GapminderData <- read_csv(file = Gapminder_Filelink) %>%
as_tibble(show_col_types = FALSE) %>%
select(-`...1`)
What we see here is the Gapminder dataset (even though it says it’s cleaned it’s not….). This dataset details various metrics, ranging from economic to agriculture, that describes specific countries within the world over time.
filtered_year <- 1962
GapminderFilteredYear <- GapminderData %>%
dplyr::filter(Year == filtered_year)
ScatterPlot <- GapminderFilteredYear %>%
ggplot(., aes(
x = gdpPercap,
y = `CO2 emissions (metric tons per capita)`
)) +
geom_point() +
theme_classic()
## Warning: Removed 151 rows containing missing values (geom_point).
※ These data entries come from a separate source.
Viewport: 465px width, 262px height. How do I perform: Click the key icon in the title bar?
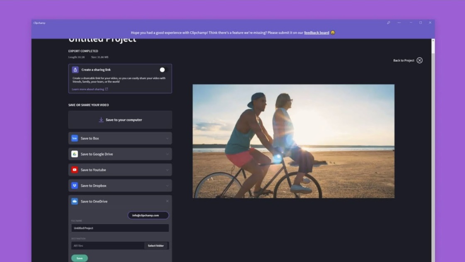click(x=389, y=23)
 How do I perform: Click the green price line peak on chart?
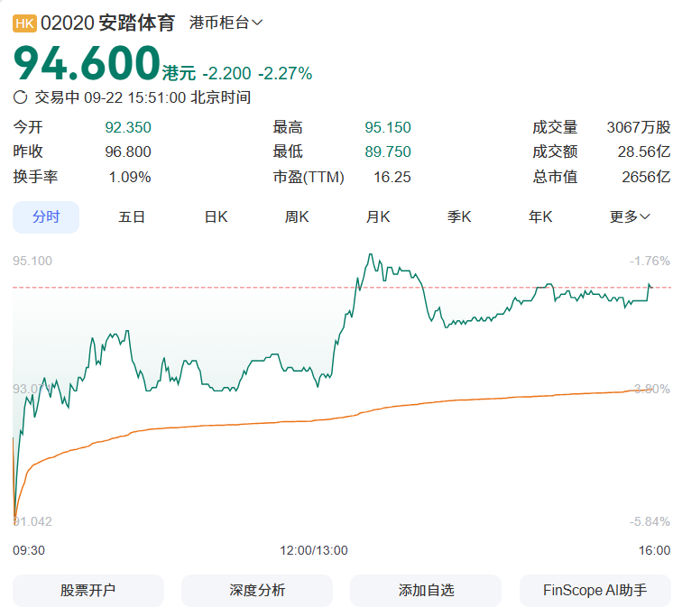tap(370, 255)
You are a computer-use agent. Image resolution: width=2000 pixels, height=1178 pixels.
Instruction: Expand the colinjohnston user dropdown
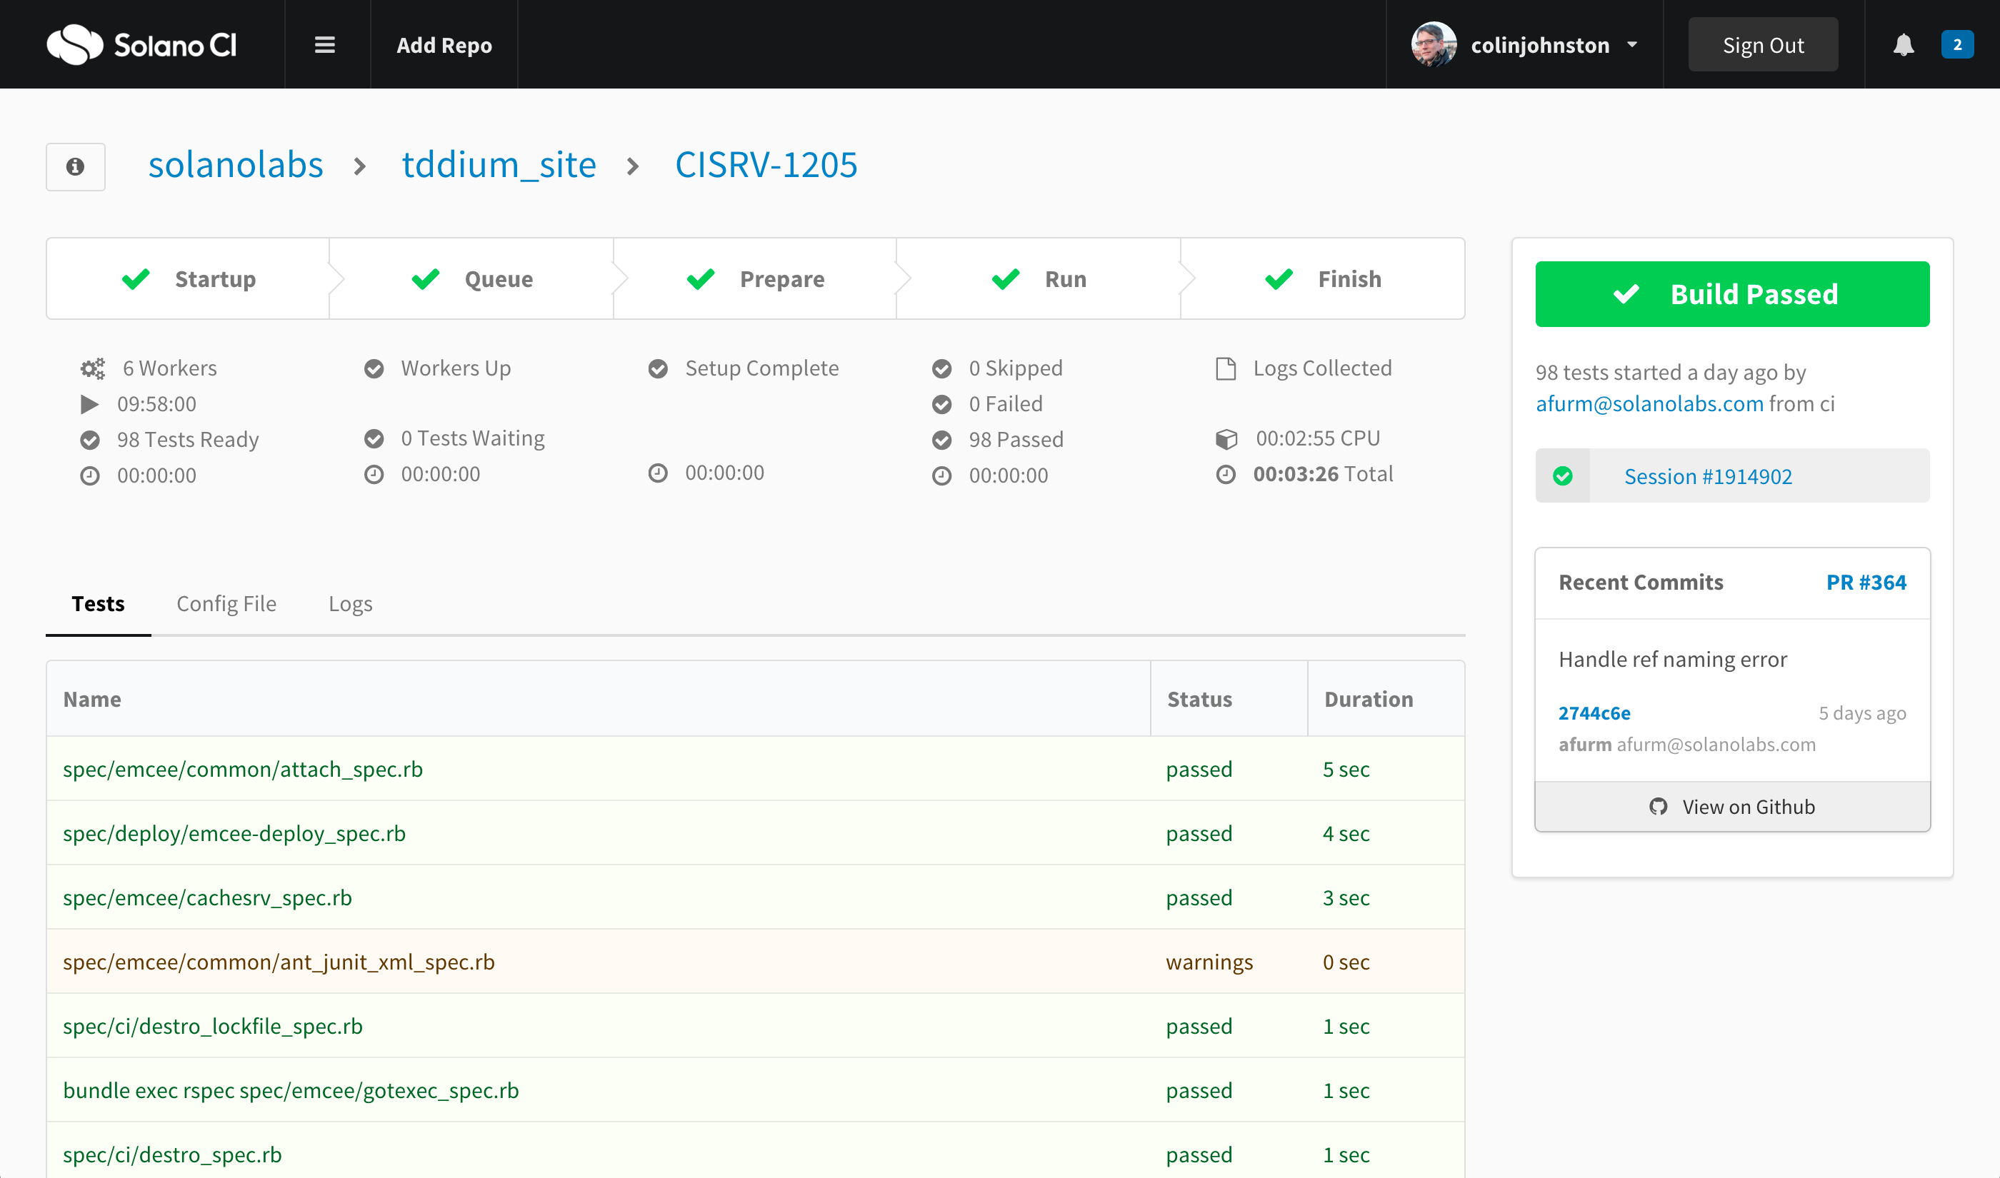click(1630, 44)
From our dataset, we can see that there is a positively linear relationship between CO2 emissions and GDP per capita. Now lets investigate further on how strong the correlation is based on the pearson correlation (R) coefficient.
test <- "pearson"
rm_na <- "complete.obs"
pearson_corr <- cor(GapminderFilteredYear$`CO2 emissions (metric tons per capita)`,
GapminderFilteredYear$gdpPercap,
method = test,
use = rm_na
) * 100
## `geom_smooth()` using formula 'y ~ x'
## Warning: Removed 151 rows containing non-finite values (stat_smooth).
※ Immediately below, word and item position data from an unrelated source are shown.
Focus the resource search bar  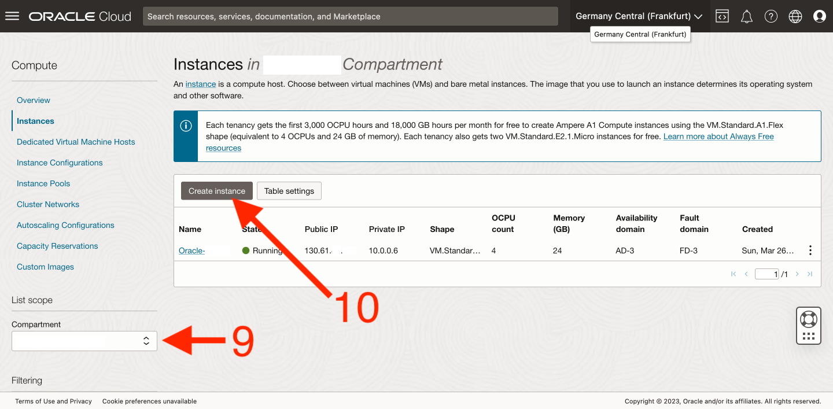350,16
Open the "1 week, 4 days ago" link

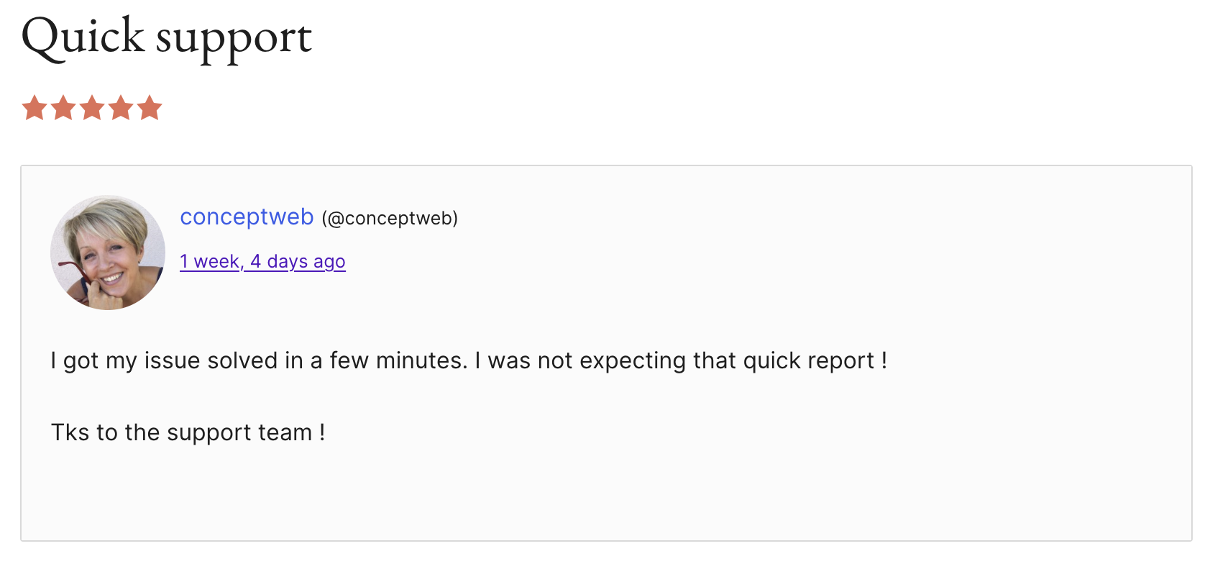click(x=262, y=261)
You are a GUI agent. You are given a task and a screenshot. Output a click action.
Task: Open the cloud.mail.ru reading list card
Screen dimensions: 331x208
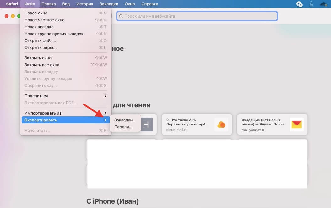pos(187,124)
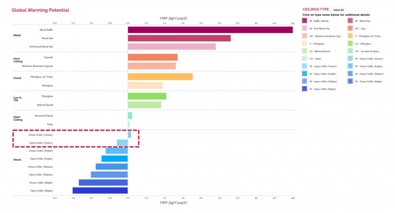
Task: Click the HC - Moisture Resistant Gyp name
Action: [325, 36]
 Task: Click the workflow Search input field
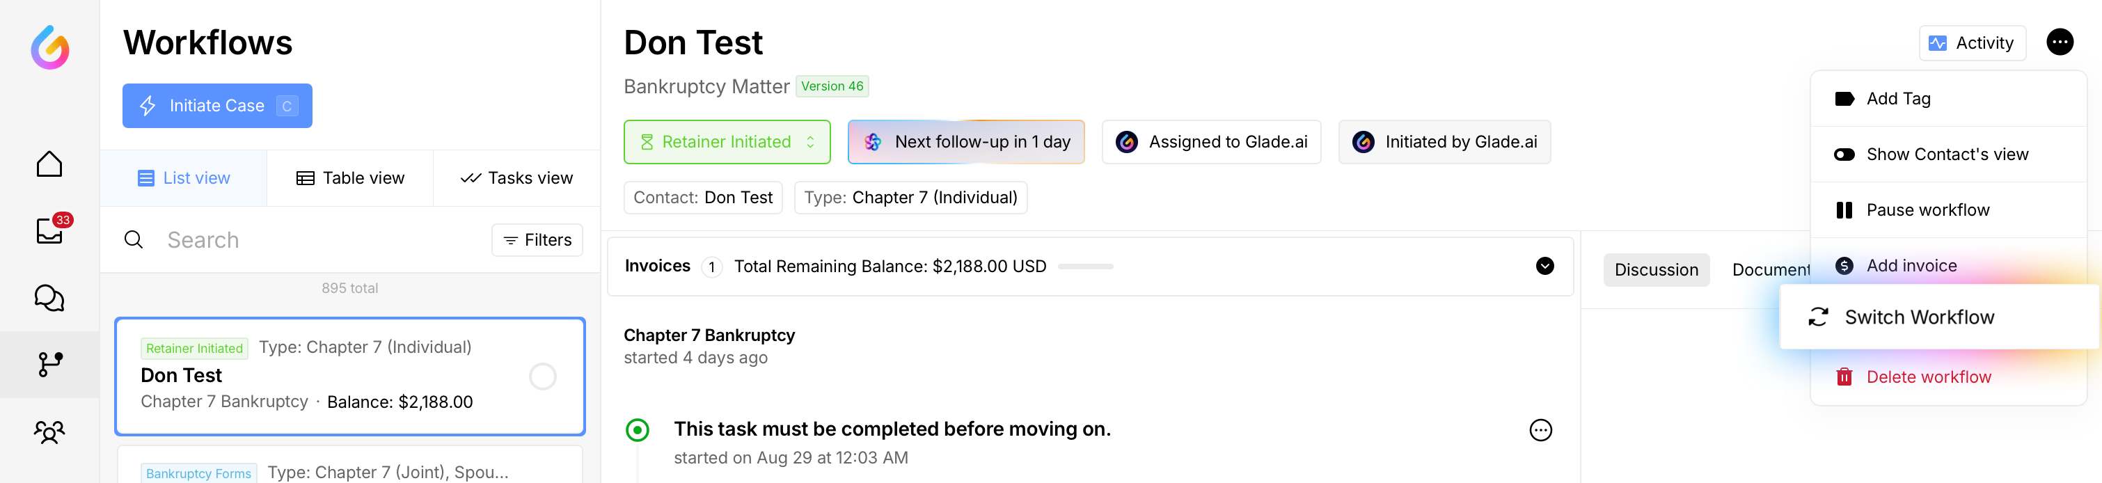pos(318,240)
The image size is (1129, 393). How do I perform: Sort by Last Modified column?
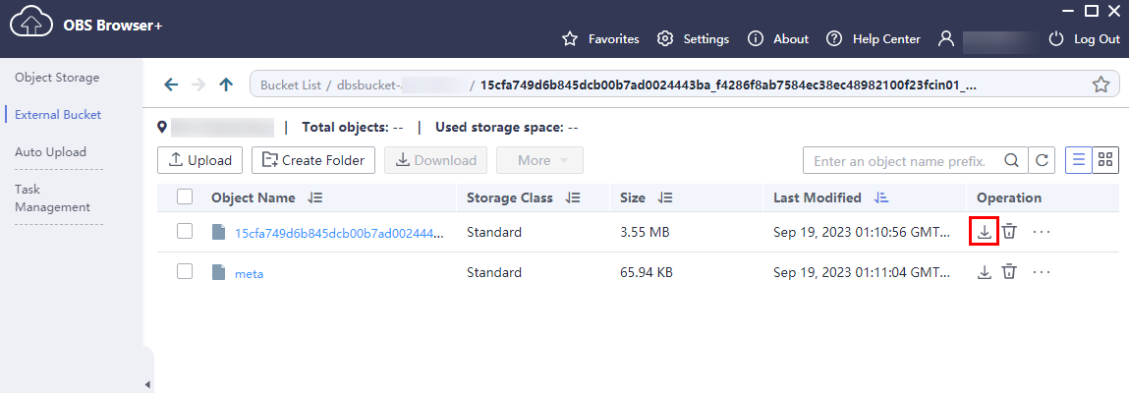[882, 197]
## Warning: Removed 151 rows containing non-finite values (stat_cor).
## Warning: Removed 151 rows containing missing values (geom_point).
## The pearson correlation coefficient between CO2 emissions and GDP per capita is 92.6%
From what we can see here, the pearson correlation coefficient is approximately 92.61%, meaning that there is a strong positive correlation between CO2 emissions and GDP per capita in all countries in the year of 1962. In addition, the p-value (2.2 * 10^-6) is less than 0.05, meaning that the correlation of the two variables are significant to one another. Now lets take a look at all years and see which has the highest pearson correlation coefficient.
test <- "pearson"
rm_na <- "complete.obs"
CO2_year <- vector(mode = "list")
gdpPercap_year <- vector(mode = "list")
PearsonCorrYears <- vector(mode = "list")
YearChartoNum <- vector(mode = "list")
GapminderYear <- GapminderData %>% # selecting the all the unique years iteration
select(Year) %>%
unique() %>%
pull() %>%
as.character() # For names in the list
PearsonCorrYears <- GapminderYear %>% # Make into a list by iterating through the years
sapply(.,
USE.NAMES = TRUE,
simplify = FALSE,
function(year) {
YearChartoNum[[year]] <- year %>% # Convert characters to numeric values
as.numeric()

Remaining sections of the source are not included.